I am looking for the most updated calculation of $\pi_\bullet S^3$ at the prime 3 (and also at any other odd primes).
The motivation of this question is just curiousity: since $\pi_\bullet S^3$ has exponent $p$ at any odd prime, these homotopy groups are completely determined by the number of generators and I was wondering how this sequence of numbers looks like.
On Toda book the computation goes to the 19+3 group. I have also found computation up to 64, but only at the prime 2.
Gregory Arone told me that there is an unstable Adams spectral sequence, which I was not aware of.
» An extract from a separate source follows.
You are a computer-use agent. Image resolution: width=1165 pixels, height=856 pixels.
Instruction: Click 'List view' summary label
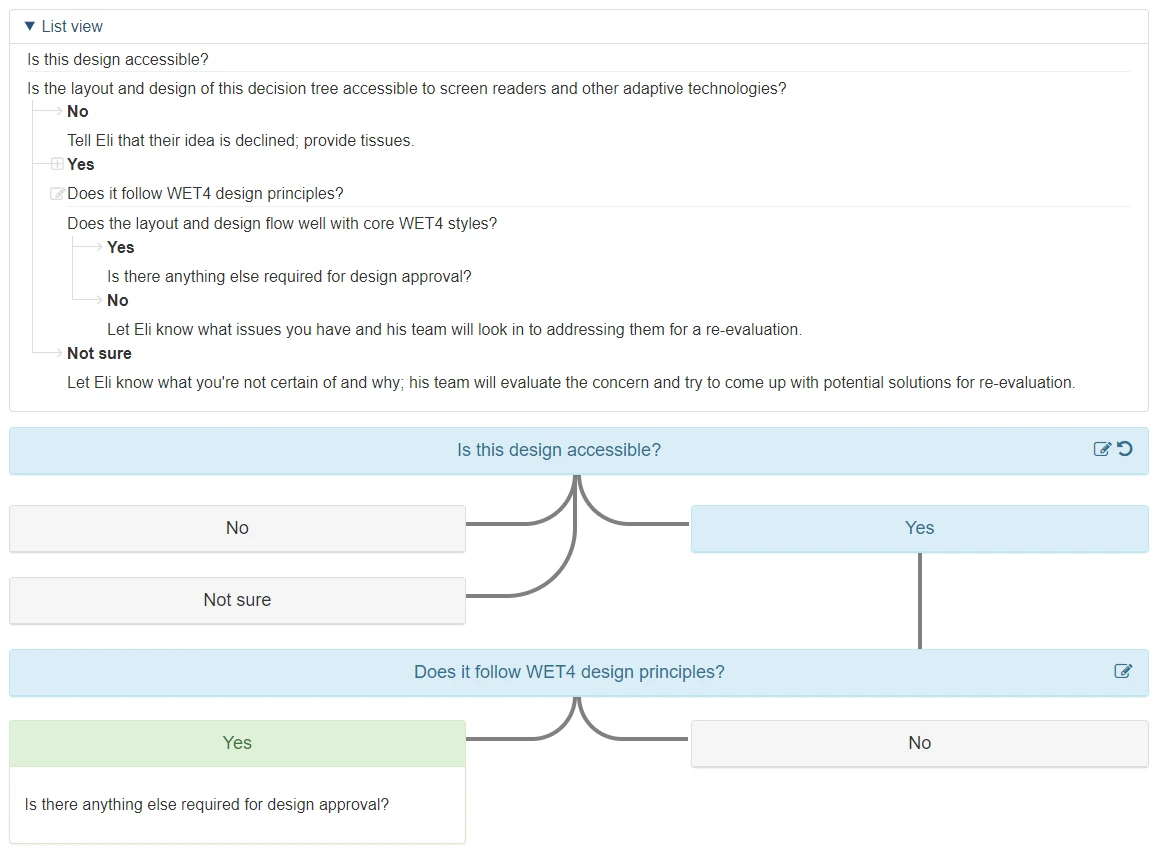pos(72,27)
I found the $E_2$ page for the 3-primary part of $S^3$.
I think it doesn't contain the differentials. Without differentials, one can be sure only up to the 19-stem, as in Toda's Composition Methods in Homotopy Groups of Spheres, but at least it gives a partial answer up to the 81-stem, until one will find a copy of Toda's Unstable 3-Primary Homotopy Groups of Spheres.
The number of copies of $\mathbb{Z}_3$ in $\pi_{3+*}S^3_{(3)}$ up to the 19-stem is 0, 0, 1, 0, 0, 1, 1, 0, 0, 1, 1, 0, 1, 1, 1, 1, 1, 1, 1.